[Entries on finding words and elements]
+ + + +
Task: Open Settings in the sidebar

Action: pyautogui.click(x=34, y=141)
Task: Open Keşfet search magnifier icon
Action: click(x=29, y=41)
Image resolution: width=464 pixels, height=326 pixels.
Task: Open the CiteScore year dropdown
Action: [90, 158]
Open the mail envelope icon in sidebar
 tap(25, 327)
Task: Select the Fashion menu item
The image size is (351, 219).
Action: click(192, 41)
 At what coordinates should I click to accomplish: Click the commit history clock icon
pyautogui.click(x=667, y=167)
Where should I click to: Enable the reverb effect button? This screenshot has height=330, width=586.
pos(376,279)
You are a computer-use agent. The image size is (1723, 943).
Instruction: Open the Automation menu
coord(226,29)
+ + + +
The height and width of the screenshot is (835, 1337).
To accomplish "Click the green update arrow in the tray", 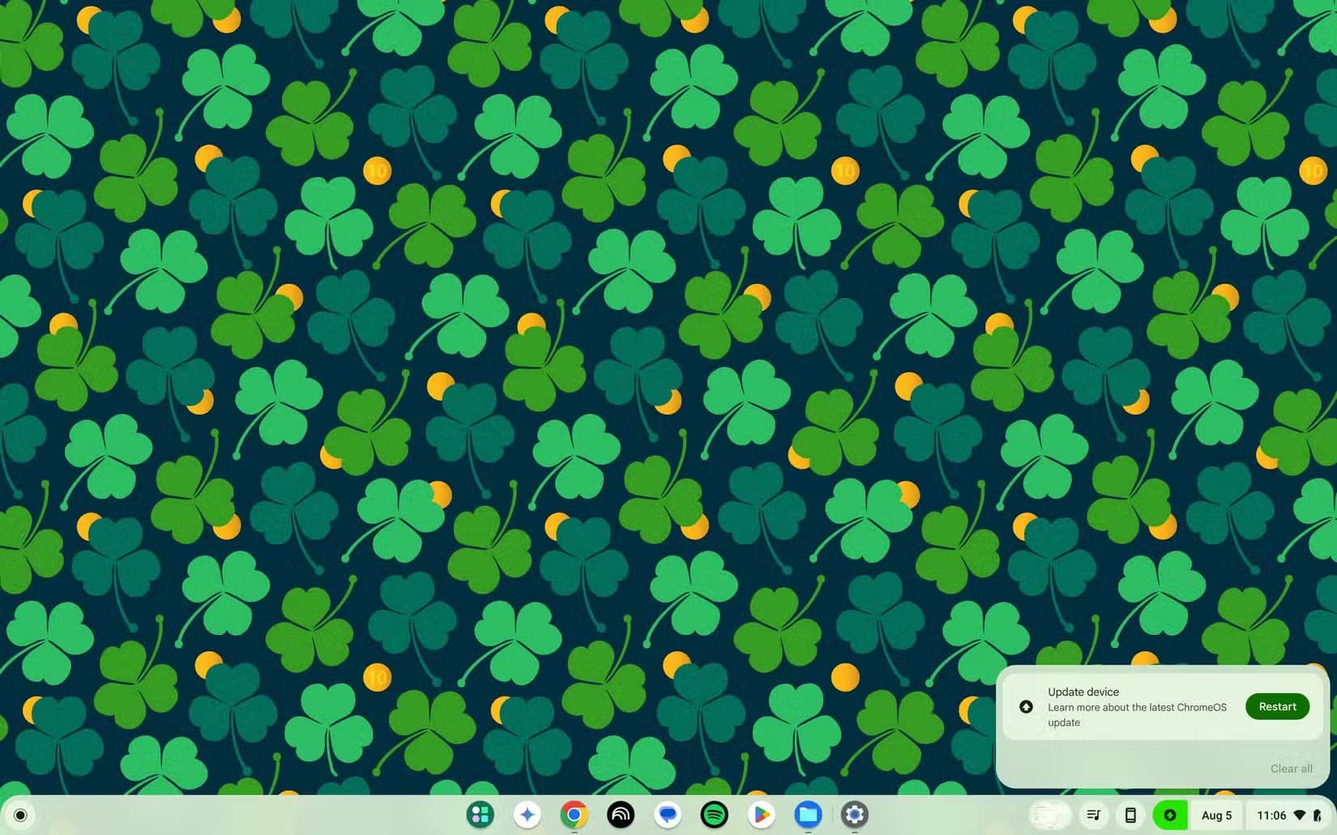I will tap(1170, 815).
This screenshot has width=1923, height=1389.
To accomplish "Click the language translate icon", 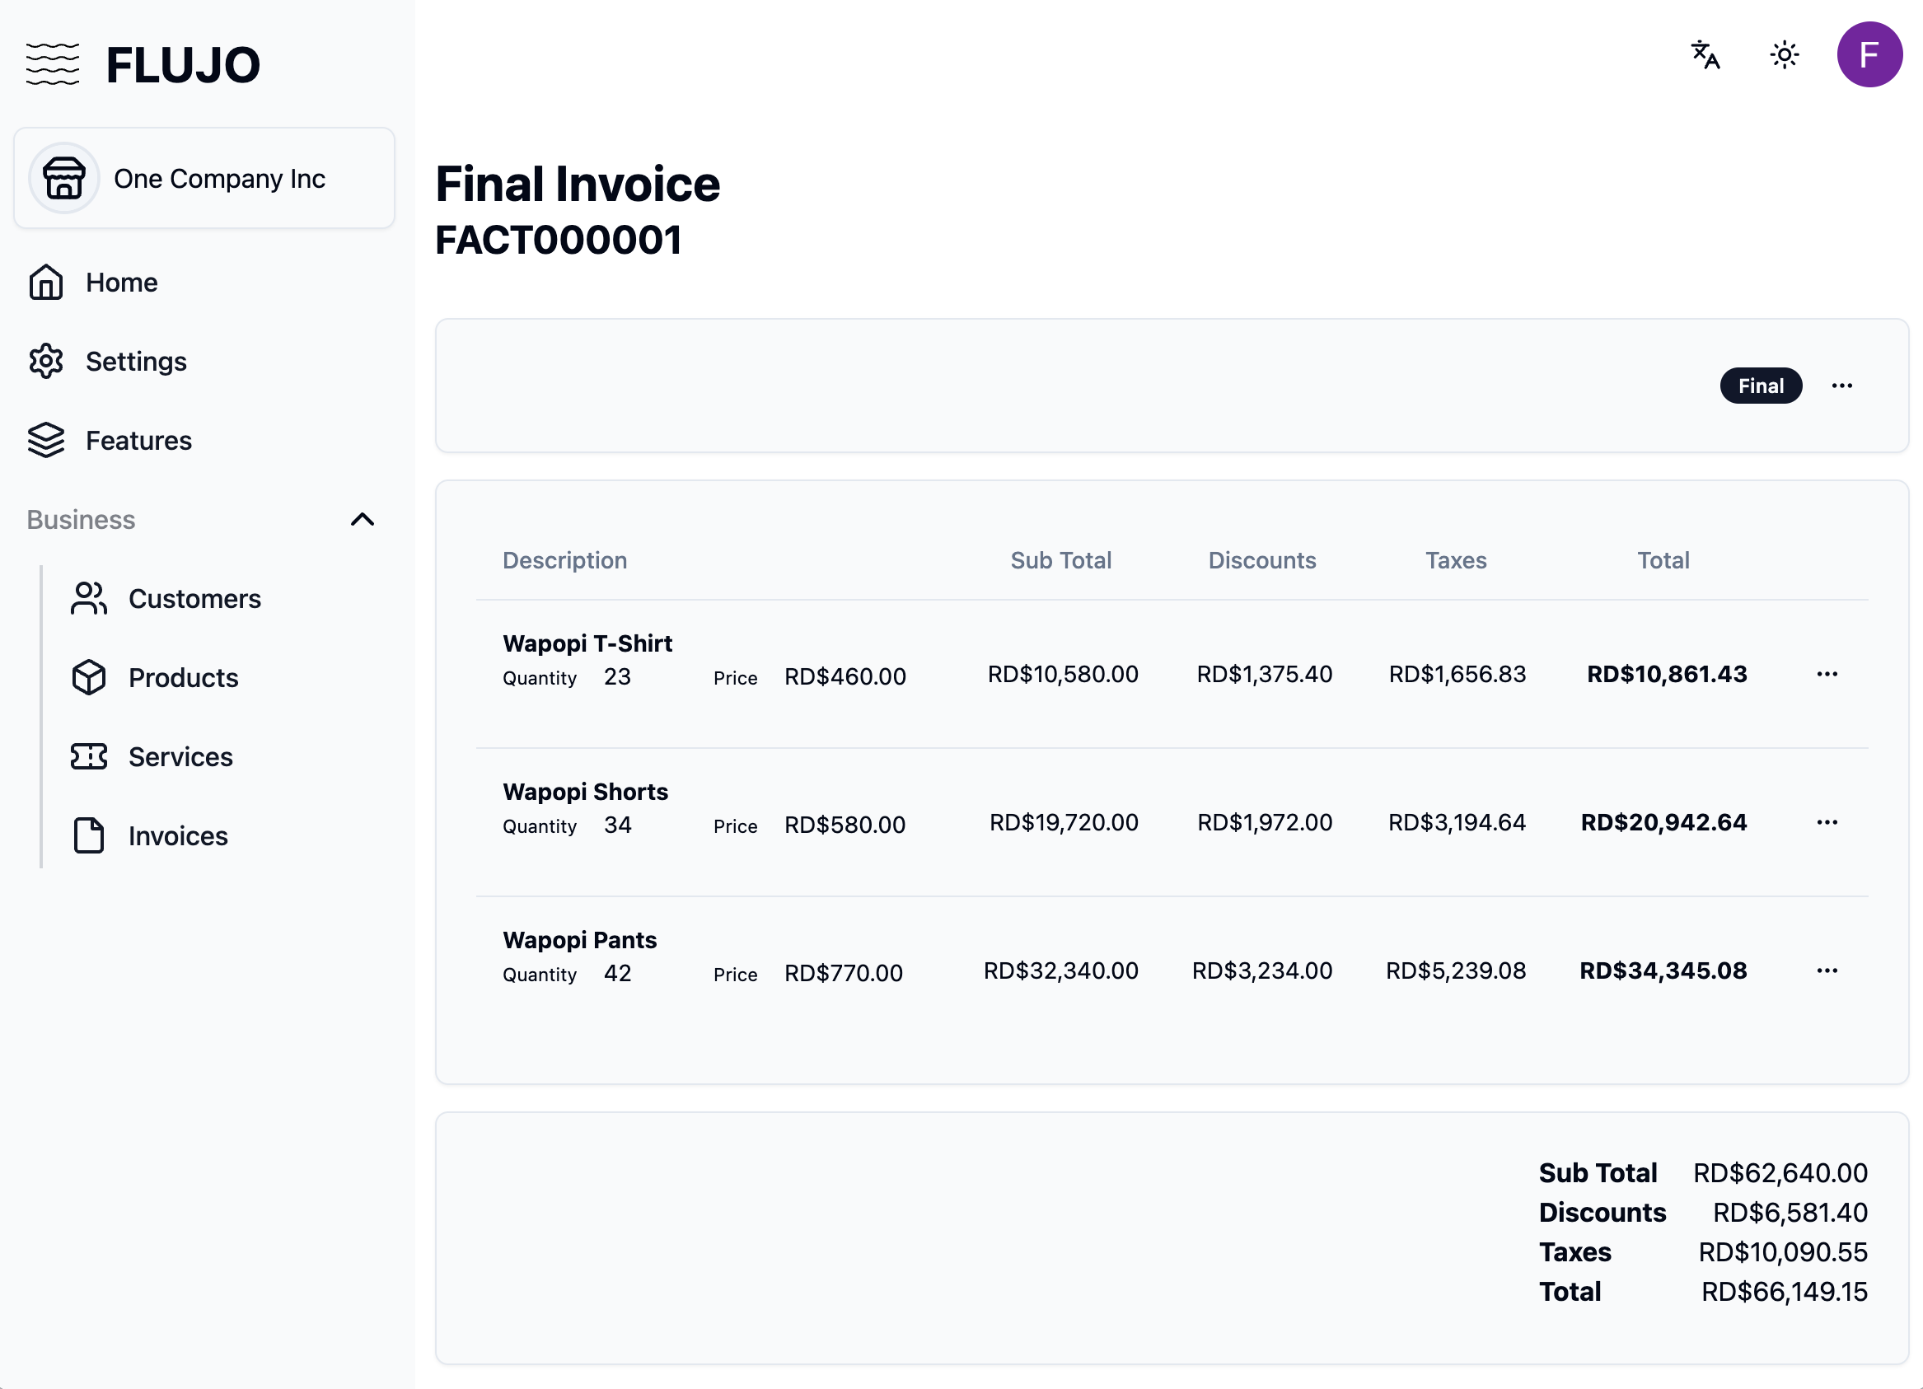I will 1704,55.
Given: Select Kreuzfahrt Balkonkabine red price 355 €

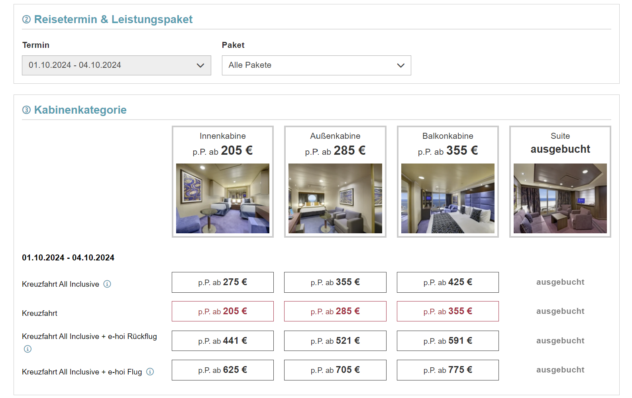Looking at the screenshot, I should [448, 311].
+ + + +
Substitute "green" for "red" in the data, starting with the line containing "Given: Select Kreuzfahrt" and going on through the line containing "Looking at the", and give only those lines, without the pictures.

> [RESPONSE FOR THIS EXERCISE]
Given: Select Kreuzfahrt Balkonkabine green price 355 €

Looking at the screenshot, I should [448, 311].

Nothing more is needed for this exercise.